Même si personne ne me l'a demandé, permettez-moi de continuer sur ma lancée. Vous avez le même problème si vous retirez l'adjectif «licite». Je respecte le fait que le Sénat ait présenté cette recommandation—la procureure générale s'est laissée aller à quelques réflexions publiques à ce sujet.

Ensuite, il y a cette rédaction assez spéciale du texte qui dit que les dommages matériels doivent probablement entraîner l'une des situations mentionnées aux points (A) à (C), alors qu'après «perturber gravement des services essentiels» au point (E), on a: «sauf dans le cadre» d'activité, de grèves, de protestation: «sauf»—vous avez donc une exception à l'exception.

Nous savons tous que les juges vont chercher une différence de sens s'il y a une différence de structure. Pourquoi n'a-t-on pas la même chose au point (E) qu'au point (D)? La suppression de l'adjectif «licite» serait probablement la moins bonne des trois solutions; la meilleure serait de s'en débarrasser; la deuxième, de prendre le texte que j'ai suggéré; et la troisième de supprimer «licite».

Le président: Merci.

Je dois dire que c'est probablement la meilleure question que vous ayez jamais posée, monsieur DeVillers.

Des voix: Oh, oh!

M. Paul DeVillers: Il ne me restait plus de temps pour la meilleure après celle-ci, et c'est pour cela que j'ai voulu y revenir.

Le président: Vous avez une minute.

M. Paul DeVillers: Oh, il me reste une minute? Bon, ma meilleure question après celle-là... Non, je m'en souviens.

Ce qui vous préoccupait au sujet de l'inscription sur la liste, c'était le seuil ou la norme de motif raisonnable. Mais cette procédure est sujette à un examen judiciaire, encore une fois, comme... Il faut que le juge...

M. James Aldridge: C'est le caractère raisonnable.

M. Paul DeVillers: Le caractère raisonnable. Le fait qu'il y ait cet examen judiciaire n'apaise-t-il pas votre crainte que la norme ne soit pas suffisante pour ce qui est des motifs raisonnables?

M. James Aldridge: Pas du tout, à cause des conséquences que cela entraîne. Quand j'essaie de déterminer quel doit être le bon fardeau de la preuve dans un contexte juridique, j'essaie de voir les conséquences de la décision. Plus les conséquences sont graves, en règle générale, plus le fardeau de la preuve doit être élevé.
----------
- _Tâches à effectuer_:
1. Répondez à ces questions sur le texte extrait :
(a) La suppression de quel adjectif serait la moins bonne des trois solutions ?
(b) De combien de temps M. Paul DeVillers dispose-t-il encore selon le président ?
(c) D'après M. James Aldridge, comment doit varier le fardeau de la preuve quand les conséquences sont plus graves ?
2. Traduisez en anglais cette phrase du texte extrait : «Nous savons tous que les juges vont chercher une différence de sens s'il y a une différence de structure.»
3. Reproduisez sans changement le passage du texte extrait qui va de «Nous savons tous» à «avez une minute.».

- _Matériau source_:
----------
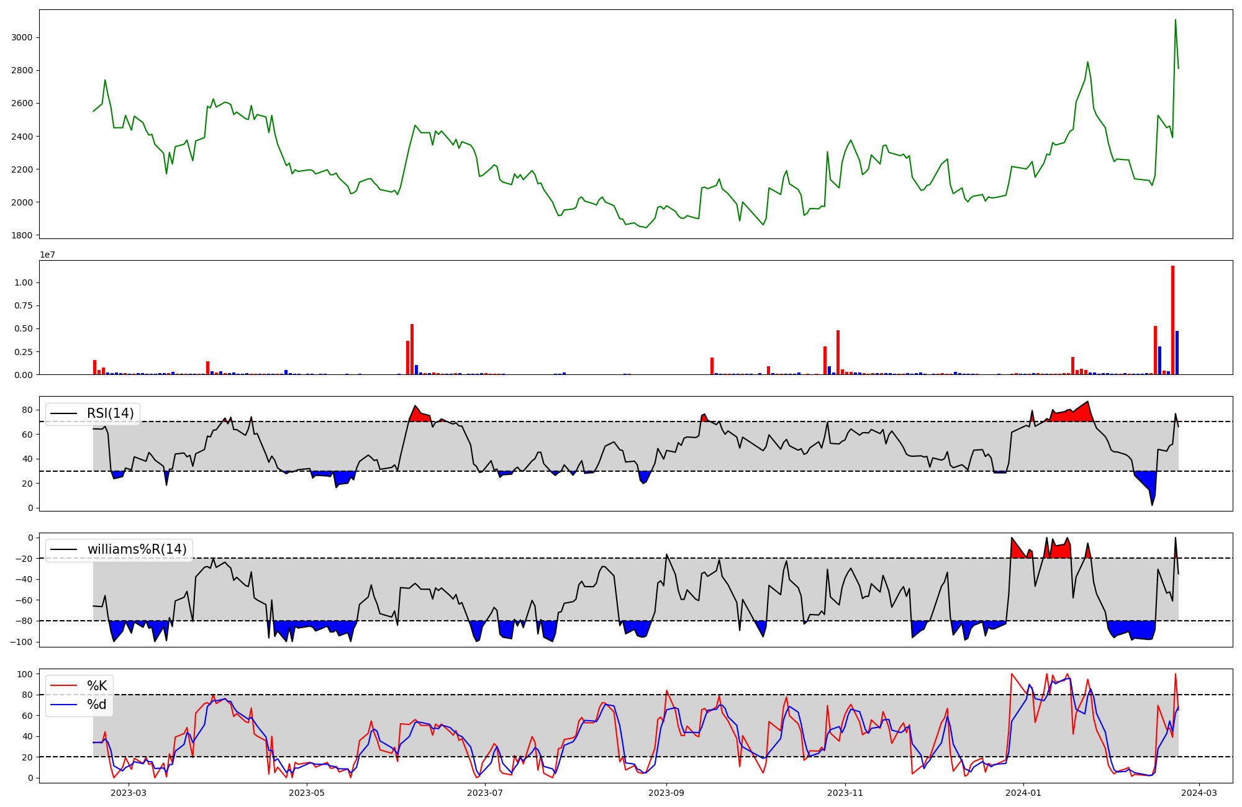The height and width of the screenshot is (807, 1242).
Task: Click the 3000 price axis tick label
Action: click(x=22, y=37)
----------
- _Résultats finaux_:
1.
(a) L'adjectif «licite».
(b) D'une minute.
(c) Il doit être plus élevé, en règle générale.

2. We all know that judges will look for a difference in meaning if there is a difference in structure.

3.
Nous savons tous que les juges vont chercher une différence de sens s'il y a une différence de structure. Pourquoi n'a-t-on pas la même chose au point (E) qu'au point (D)? La suppression de l'adjectif «licite» serait probablement la moins bonne des trois solutions; la meilleure serait de s'en débarrasser; la deuxième, de prendre le texte que j'ai suggéré; et la troisième de supprimer «licite».

Le président: Merci.

Je dois dire que c'est probablement la meilleure question que vous ayez jamais posée, monsieur DeVillers.

Des voix: Oh, oh!

M. Paul DeVillers: Il ne me restait plus de temps pour la meilleure après celle-ci, et c'est pour cela que j'ai voulu y revenir.

Le président: Vous avez une minute.